Paper cuts.
What is the first thing that you think about when you get one. OUCH! Do you ever think why does it sting? The pain does not match the wound. Or, maybe you can not relate the whole paper cut thing.
What about learning how to ride a bike?
I remember when I took my first ride and I fell. I fell hard. I skinned my knee and elbow. It was not an open wound, but it stung. It was a road burn. But, this is nothing like the screams that came out of me when my grandmother put alcohol on it to clean it up.
Let’s face it, healing hurts!
I was reminded of this thankfully, when someone asked me how I was doing after a recent ankle surgery. I sat with a blank scare on my face and literally no expression until she said, you know it is ok to say, it hurts. It was like a huge weight left off of my body and I exhaled. She was right. It hurts, and right now, I can not think the “gracefully-Christian” way to say it any other way. Why do we so often try to hide our hurt until it builds up so high that we explode? Even when I fell off my bike as a kid, one of the first things I did was look around to see who was looking.
And, if I really think about it… for the majority of my life, I have been on auto-pilot.

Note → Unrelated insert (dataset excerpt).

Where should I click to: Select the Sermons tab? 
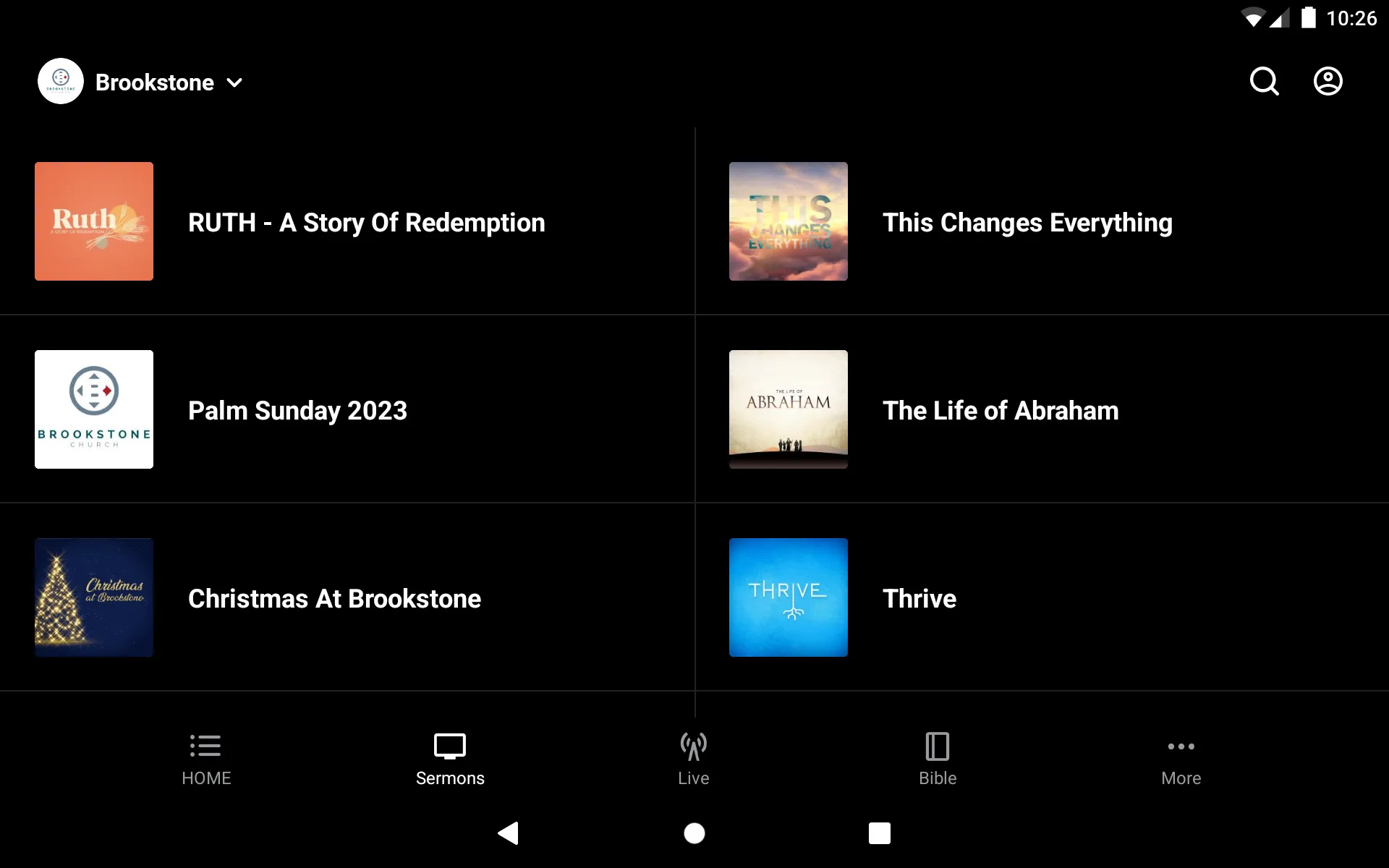point(449,759)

Over and over, I have found myself in “that place”. Where I needed to pick myself up. Set a goal. Crush it. Repeat. And, interestingly enough, I can see how God was with me every step of the way, but honestly, I did not always recognize it until the season ended. Any maybe it is not the Christian-way to admit that, but it is the truth! Don't get me wrong the strength of the Holy Spirit equipped me, and I unconsciously embraced the journey and stacked up the lessons. But when our focus is on survival -- you don’t necessarily stop to take an inventory of what hurts. If something causes you to stubble, or shakes you to your core, we suck it up and tuck it in a corner. We don’t invite God into our deepest pain, we close him out.

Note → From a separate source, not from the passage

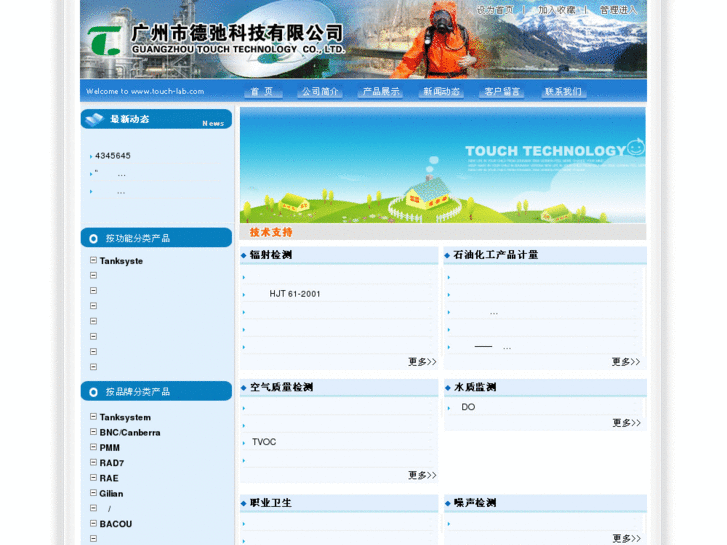
Task: Click the 设为首页 link at top
Action: (494, 10)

Here is what I have to remind myself:
He is omnipotent (all-powerful). There is no other god, no other being that can match the power of God. And, if He is for you who can stand against you.

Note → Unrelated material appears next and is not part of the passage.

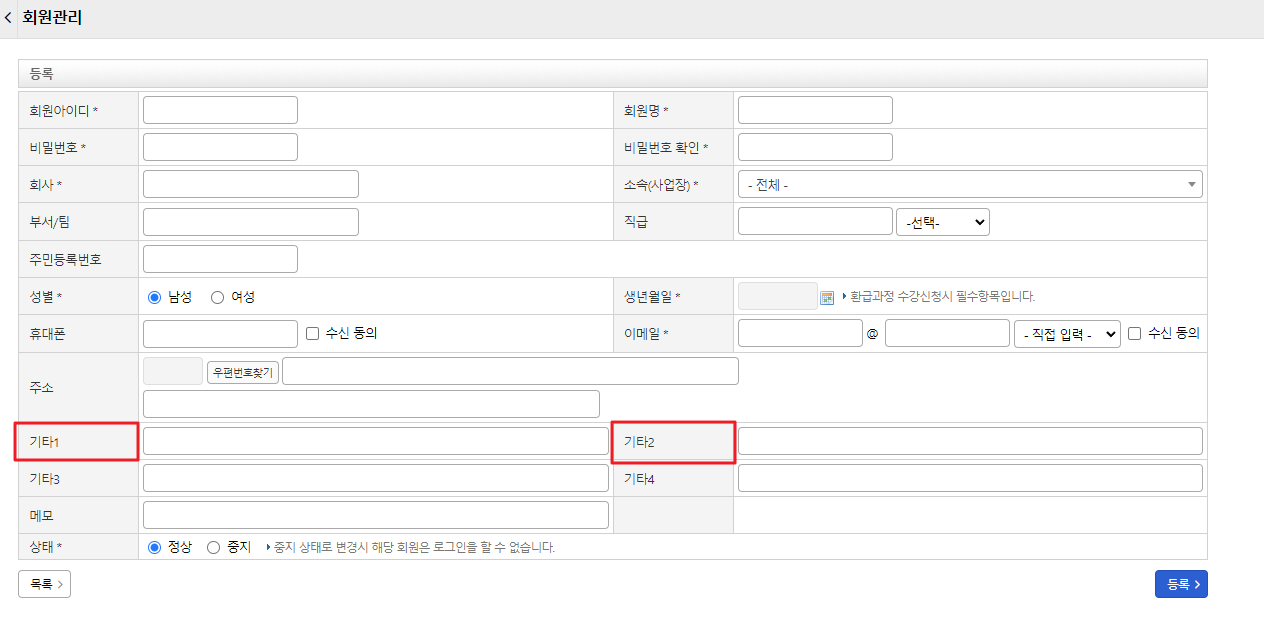1264x624 pixels.
Task: Click the 회원아이디 input field
Action: tap(220, 110)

He is omniscient (all-knowing). He knows your past, and loves you still. He is with you in the present completely. And, He has great plans for your future – more than you can imagine.
He is omnipresent (present everywhere all at the same time). You can’t hide from God. And, in the middle of the night when you can’t sleep, He is there to comfort your soul and rock you back to sleep.
This is the greatest lesson that I can learn and remember. God longs to hear our hearts. He wants to know when it hurts!
Father God, we Praise You for being a God that is all-powerful, all-knowing, and present everywhere all at the same time. Lord, let us guard our hearts, but not from You. Allow us to open up when it is uncomfortable, and seek You when we are lost. In Your Name. Amen.